The second type of hard drive is called a static hard drive. It’s basically the same as a memory stick or a USB flash drive that you plug in the side USB port, but this drive sitting inside your computer has no moving parts. It’s faster and pretty much crash-proof.
So what is the error message you get called “out of memory?” Inside all computers are memory chips called RAM (random access memory). These chips store programs when you turn on your computer. For instance, if you click on Microsoft Word, the program is copied on to the RAM chip until you finish and end the program.
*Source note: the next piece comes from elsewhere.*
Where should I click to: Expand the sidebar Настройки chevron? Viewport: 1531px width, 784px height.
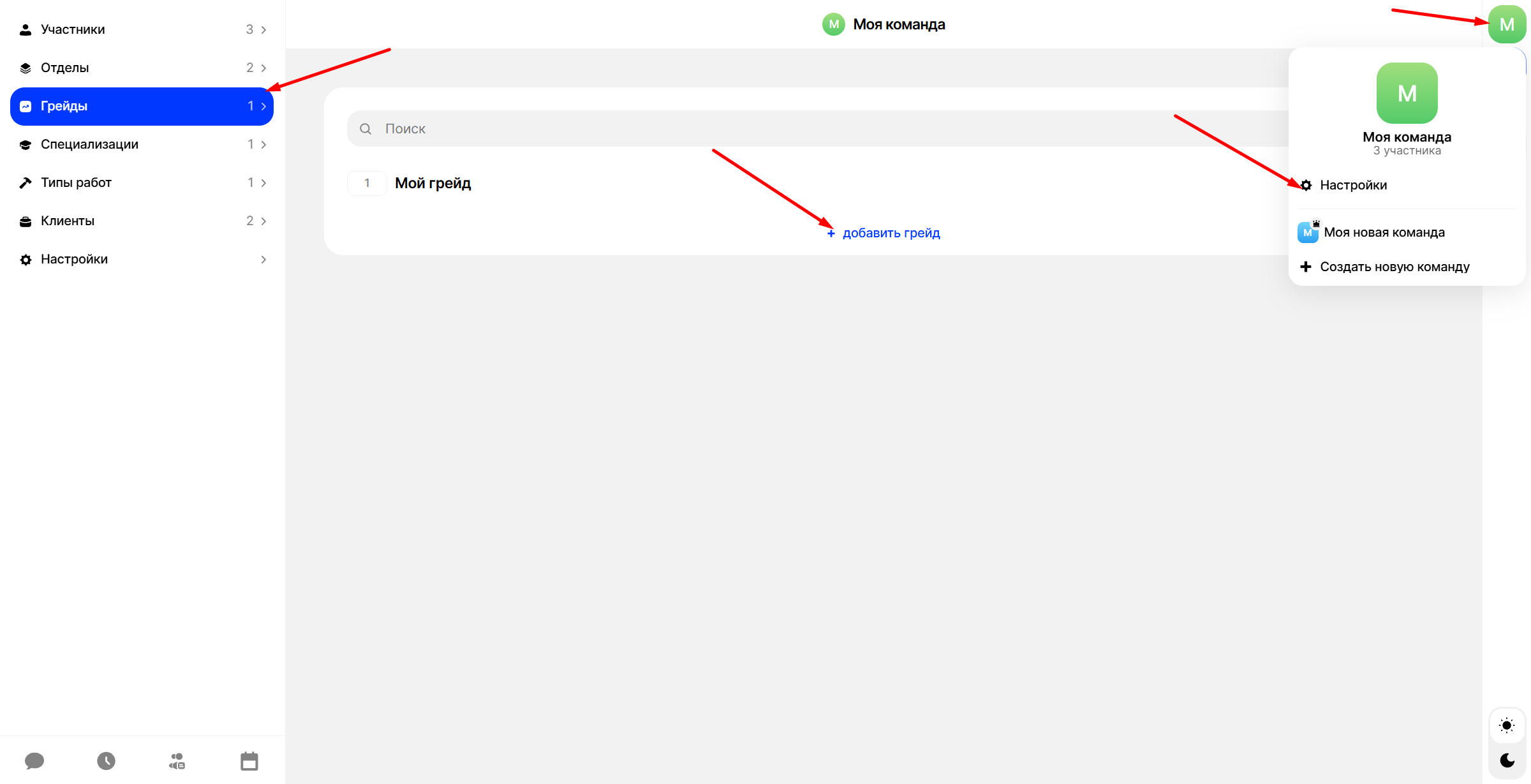263,260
If you load up 4-5 programs, then you might get the error message “not enough memory.”
Computers get clogged up with just about anything you put on them. The register is like a diary and remembers what programs, data, upgrades and anything else you do. It sometimes gets so full that your computer tends to start up real slow and functions like your 89-year-old aunt stumbling down the driveway with the passenger car door open calling “Shotgun!”
There are all kinds of software claiming to repair the register and your operating system to make it go faster and clean it up. It’s a waste of money. You can actually manually do many of the same things yourself to speed it up or put a temporary bandage on it.
When it comes right down to it, I recommend saving your data and re-installing Windows, then putting the data back on. That’s like going out and buying a new computer, but your pictures, music, docs and other data are put back on it. You can’t save programs, and you only need to install your printer and set up your e-mail.
I do this for many of my clients, and most tech magazines recommend that you do this once a year to give your hard drive more life.
I’ve worked on computers that take up to five minutes just to get to a desktop, and when cleaned up take only 20 seconds.
Here is the best way to save iPhone or iPad photos to your Mac laptop. On the laptop, you need at least the newest operating system Yosemite and a computer from 2013 on up. Make sure Bluetooth and Wi-Fi are connected. Now, click on the bottom finder icon on the laptop and choose Airdrop. Next, on the iPhone, slide up your finger from the bottom, choose Airdrop and click on Everyone. Now go into your photos, select any number of photos, then click on the lower icon square with an up arrow. Click on the Airdrop and a round photo picture. The photos are found in the Download folder.
The latest scam is hotel booking websites that look like the originals but will get your credit card information.
Best app of the week is Photomyne, which lets your iPhone scan all your old single pictures, crops and colorizes them, then copies them on to your iPhone. Try it.